FFPE Tissue Pretreatment for RNA CISH: A Procedure to Process Formalin-Fixed Paraffin-Embedded Tissue Sections for RNA Chromogenic In situ Hybridization

To block peroxidase activity on slides with tissue sections previously deparaffinized and placed in a slide rack, add 4 to 6 drops, just enough to cover the sample, of hydrogen peroxide to each slide and incubate them for 10 minutes at room temperature. Wash the slides two times for 2 minutes in distilled water at room temperature. To break RNA tissue bounds and the tissue sections, first, remove the aluminum foil from the boiling TRR1x using a claw and stop stirring.

Immerse the slide rack slowly and very carefully.

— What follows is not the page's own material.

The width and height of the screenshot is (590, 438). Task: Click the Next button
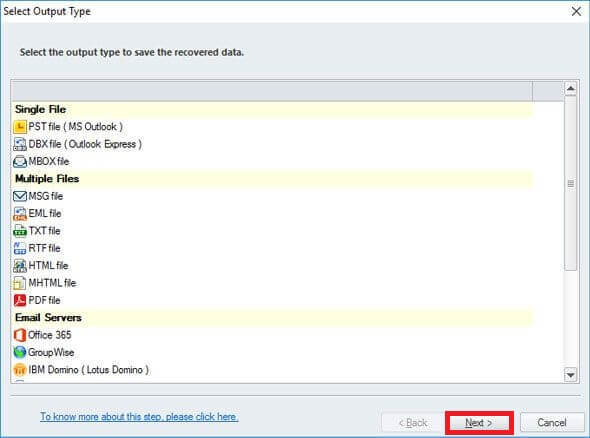tap(479, 423)
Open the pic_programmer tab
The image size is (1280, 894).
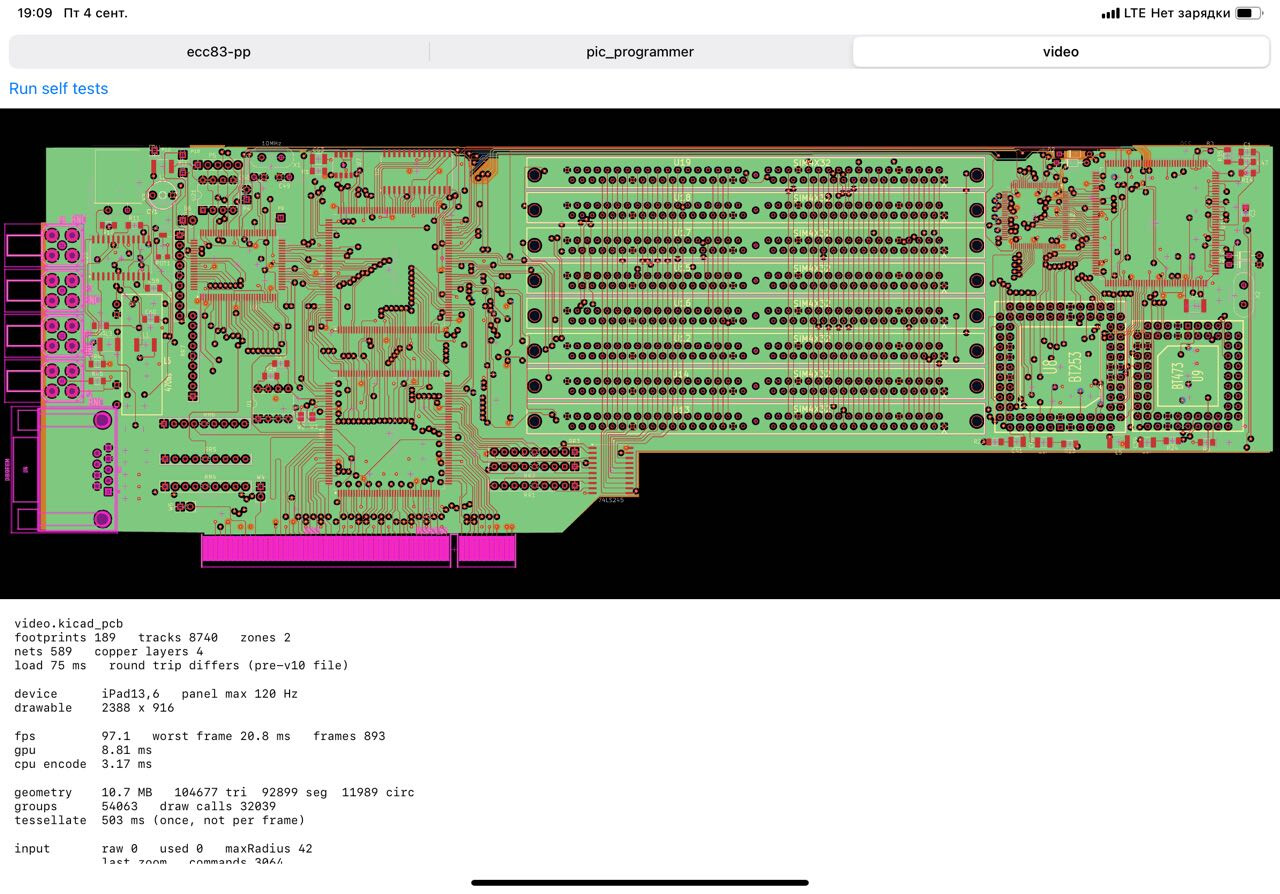click(x=640, y=52)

Cover the beaker again with the aluminum foil and incubate for 15 minutes. Use the claw to immediately transfer the hot slide rack to a distilled water bath and wash it for 2 minutes. Wash the slides then in fresh 100% ethanol for 2 minutes and let them dry at room temperature for 2 minutes.

Next, use a hydrophobic barrier pen to draw a barrier around each sample and let it dry out for at least 5 minutes. For protease digestion, place the slides in the humidity control tray and add approximately 4 drops of Protease Plus per sample. Cover the tray with a lid and insert it into the hybridization oven for 30 minutes at 40 degrees Celsius.

Remove the tray from the oven and remove the slide rack. Working one slide at a time, quickly remove any excess liquid and place the slide in the slide rack submerged in a staining dish filled with distilled water. Wash the slides two times for 2 minutes in distilled water at room temperature with constant agitation.